Klaric has been a voice for victims and survivors in a challenging environment for decades, and has made meaningful changes helping survivors get help.
Public safety minister Mike Farnworth says the awards recognize community leaders who have made positive changes in the lives of people impacted by crime and violence.
Klaric was the only person from the island recognized this year.
From the Awards Package
Debbie Klaric has been the face of police-based victim services on the North Island
for over 20 years. As the manager of Northern Vancouver Island RCMP Victim Services, she provides services to three detachment areas within the Regional District of Mount Waddington. Debbie works with victims and witnesses of crime and trauma, providing assistance under the Victims of Crime Act and Canadian Victim Bill of Rights.
In 1994, Debbie participated in the North Island Crisis Line training and continued to volunteer with them for over 16 years. This is where she realized her passion for social services. In 1998, Debbie was hired to assist with the opening of a new police-based victim service program in Port Hardy. She worked tirelessly to get the program up and running,
the only program on the North Island that would provide specific information and assistance to victims, survivors, and witnesses of crime and trauma. The program was well received and in 2010, the Port McNeill detachment area was added to the program and now covers all three North Island communities: Port Hardy, Port Alice, and Port McNeill.
The Mount Waddington Regional district is a large geographical area that encompasses many rural and remote communities and villages, several of which are Indigenous. Resources are limited in these communities, some of which can only being accessed by plane or boat. Travel within the detachment areas is often difficult. The needs of each community are diverse and often require special considerations due to their remoteness.
Debbie is immensely dedicated to ensuring that all these communities have the best possible service delivery. As a longtime North Island resident of over 40 years, Debbie understands the dynamics and unique needs of each community and the challenges of remote living.

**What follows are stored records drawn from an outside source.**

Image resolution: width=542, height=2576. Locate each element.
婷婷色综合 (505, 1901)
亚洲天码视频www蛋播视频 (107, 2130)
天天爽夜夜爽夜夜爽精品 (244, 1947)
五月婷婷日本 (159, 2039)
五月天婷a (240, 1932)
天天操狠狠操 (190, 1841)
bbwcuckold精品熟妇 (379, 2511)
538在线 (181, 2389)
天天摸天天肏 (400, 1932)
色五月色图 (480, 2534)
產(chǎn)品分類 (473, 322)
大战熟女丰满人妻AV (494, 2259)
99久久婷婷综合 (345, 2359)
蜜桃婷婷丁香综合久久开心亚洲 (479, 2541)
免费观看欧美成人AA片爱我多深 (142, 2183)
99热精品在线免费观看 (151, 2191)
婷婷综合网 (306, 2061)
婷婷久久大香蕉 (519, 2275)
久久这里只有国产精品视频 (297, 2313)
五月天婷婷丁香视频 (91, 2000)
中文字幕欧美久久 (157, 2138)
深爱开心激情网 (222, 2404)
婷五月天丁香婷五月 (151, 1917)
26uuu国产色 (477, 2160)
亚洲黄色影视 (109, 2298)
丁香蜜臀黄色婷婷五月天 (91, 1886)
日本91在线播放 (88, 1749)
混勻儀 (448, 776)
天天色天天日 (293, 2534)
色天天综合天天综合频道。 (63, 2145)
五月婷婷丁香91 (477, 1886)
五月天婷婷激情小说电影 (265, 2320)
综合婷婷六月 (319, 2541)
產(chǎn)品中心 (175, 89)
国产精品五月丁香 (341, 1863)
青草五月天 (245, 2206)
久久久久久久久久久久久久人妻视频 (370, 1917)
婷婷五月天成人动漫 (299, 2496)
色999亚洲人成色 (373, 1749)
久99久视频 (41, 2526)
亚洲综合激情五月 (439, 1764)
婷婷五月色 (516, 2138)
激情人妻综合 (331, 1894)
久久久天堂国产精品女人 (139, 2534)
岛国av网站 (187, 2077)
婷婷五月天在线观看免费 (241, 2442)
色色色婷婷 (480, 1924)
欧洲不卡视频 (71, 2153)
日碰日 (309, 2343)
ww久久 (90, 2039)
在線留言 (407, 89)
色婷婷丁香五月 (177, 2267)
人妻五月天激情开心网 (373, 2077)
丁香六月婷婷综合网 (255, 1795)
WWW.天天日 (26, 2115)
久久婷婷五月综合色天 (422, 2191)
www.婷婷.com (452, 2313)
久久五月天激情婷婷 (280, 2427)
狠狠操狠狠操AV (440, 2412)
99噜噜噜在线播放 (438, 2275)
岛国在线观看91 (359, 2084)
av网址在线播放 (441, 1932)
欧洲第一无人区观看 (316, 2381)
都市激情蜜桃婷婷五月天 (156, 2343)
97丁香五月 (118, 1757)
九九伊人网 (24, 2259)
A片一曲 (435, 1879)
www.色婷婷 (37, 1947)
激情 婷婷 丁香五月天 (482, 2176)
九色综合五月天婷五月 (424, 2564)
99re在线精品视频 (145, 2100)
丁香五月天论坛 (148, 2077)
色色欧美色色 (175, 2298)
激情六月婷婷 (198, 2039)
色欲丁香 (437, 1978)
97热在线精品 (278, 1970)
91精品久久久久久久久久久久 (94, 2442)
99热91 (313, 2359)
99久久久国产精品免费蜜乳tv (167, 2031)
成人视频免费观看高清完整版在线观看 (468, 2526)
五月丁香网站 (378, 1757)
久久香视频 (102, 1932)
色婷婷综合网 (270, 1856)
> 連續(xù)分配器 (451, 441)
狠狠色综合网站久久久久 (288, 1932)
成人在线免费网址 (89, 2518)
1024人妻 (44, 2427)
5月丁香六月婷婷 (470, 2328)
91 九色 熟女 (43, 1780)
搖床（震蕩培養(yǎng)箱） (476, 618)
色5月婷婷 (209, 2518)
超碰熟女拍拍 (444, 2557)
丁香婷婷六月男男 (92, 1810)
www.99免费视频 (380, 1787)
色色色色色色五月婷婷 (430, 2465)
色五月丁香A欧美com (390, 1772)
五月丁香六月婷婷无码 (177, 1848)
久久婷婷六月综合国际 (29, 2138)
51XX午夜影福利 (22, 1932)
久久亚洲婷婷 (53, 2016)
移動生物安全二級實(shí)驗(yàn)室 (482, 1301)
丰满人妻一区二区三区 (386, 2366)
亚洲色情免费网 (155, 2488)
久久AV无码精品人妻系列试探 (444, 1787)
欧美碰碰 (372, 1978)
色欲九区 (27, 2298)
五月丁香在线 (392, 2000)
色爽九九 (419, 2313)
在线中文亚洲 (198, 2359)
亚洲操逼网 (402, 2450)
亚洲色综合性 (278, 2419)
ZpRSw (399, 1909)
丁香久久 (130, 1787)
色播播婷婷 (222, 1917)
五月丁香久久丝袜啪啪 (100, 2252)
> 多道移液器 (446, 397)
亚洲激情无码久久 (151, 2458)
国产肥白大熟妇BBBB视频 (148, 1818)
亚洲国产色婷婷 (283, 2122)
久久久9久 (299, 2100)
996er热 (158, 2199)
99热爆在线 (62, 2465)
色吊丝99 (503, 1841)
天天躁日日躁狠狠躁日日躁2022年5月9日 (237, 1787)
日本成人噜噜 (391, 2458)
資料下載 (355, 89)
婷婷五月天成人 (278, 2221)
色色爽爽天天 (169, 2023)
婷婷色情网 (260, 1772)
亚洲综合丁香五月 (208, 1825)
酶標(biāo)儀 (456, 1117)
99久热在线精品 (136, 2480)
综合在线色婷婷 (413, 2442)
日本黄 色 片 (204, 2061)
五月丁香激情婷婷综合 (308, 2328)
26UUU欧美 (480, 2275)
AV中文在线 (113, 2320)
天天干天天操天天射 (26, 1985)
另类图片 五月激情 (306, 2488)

Debbie goes above and beyond to develop collaborative partnerships to support victims and survivors which includes participating and supporting community networks that respond to critical incidents. For many years Debbie has organized and led the North Island Domestic
Violence Committee meetings, and she continues to work closely with the North Island Crisis and Counselling Centre to ensure there are no gaps in services for files from communities that do not have specialized victim service programs.
Debbie supports victims and survivors of crime and violence in remote and rural communities with compassion, respect, and dignity.